For many companies, their management structure is such that they can't react in time to a strategic inflection point. They have too many bureaucrats more concerned with the status quo than with getting things done.
Other companies have their focus elsewhere so they don't see the new train coming. I have seen so many companies forget what business they are in, becoming enamored with the latest trend and ignoring their core business and their real constituency-their customers. Most of these companies fail at moving into whole new industries. Not all that long ago some hospitals tried investing in everything from the fast-food business to racetracks. They felt that because they could run hospitals well, they could run just about any other business they chose. They soon learned otherwise. In the end, it may have been a good thing because most hospital companies these days are trying to stay focused on their core businesses.
My field is not immune either. Many stellar magazines that dominated their markets in previous years have gone out of business because competitors have come in with new products and approaches that change the nature of the competition.
I've talked to a number of CEOs who have run businesses that didn't recognize the strategic inflection points in their markets.

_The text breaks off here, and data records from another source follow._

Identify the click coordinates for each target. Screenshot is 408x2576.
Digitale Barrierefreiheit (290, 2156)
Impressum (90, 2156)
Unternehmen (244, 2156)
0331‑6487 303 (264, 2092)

Most of them have been in healthcare and one or two in other businesses. Their take on why they missed the warning signs of strategic inflection points comes down to arrogance, stupidity and preoccupation. Too often when a company climbs to the top and dominates the market there is a proclivity to sit atop the mountain, enjoying the view and maybe even gloating. That's a blueprint for disaster.
It's up to the leaders of an organization to ensure that the company keeps exploring new products and services, new ways of making and selling them and new ways to keep ahead of the competition.

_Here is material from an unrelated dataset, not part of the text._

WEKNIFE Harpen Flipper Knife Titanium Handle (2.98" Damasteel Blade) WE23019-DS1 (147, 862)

As Grove notes in his book, strategic inflection points are often a boon to established firms. "When the way business is being conducted changes, it creates opportunities for players who are adept at operating in the new way. This can apply to newcomers or to incumbents, for whom a strategic inflection point may mean an opportunity for a new period of growth."
Change is always stressful, but if you want to stay in the driver's seat of your industry or market, you must embrace it every day. And keep your eye out for new competition.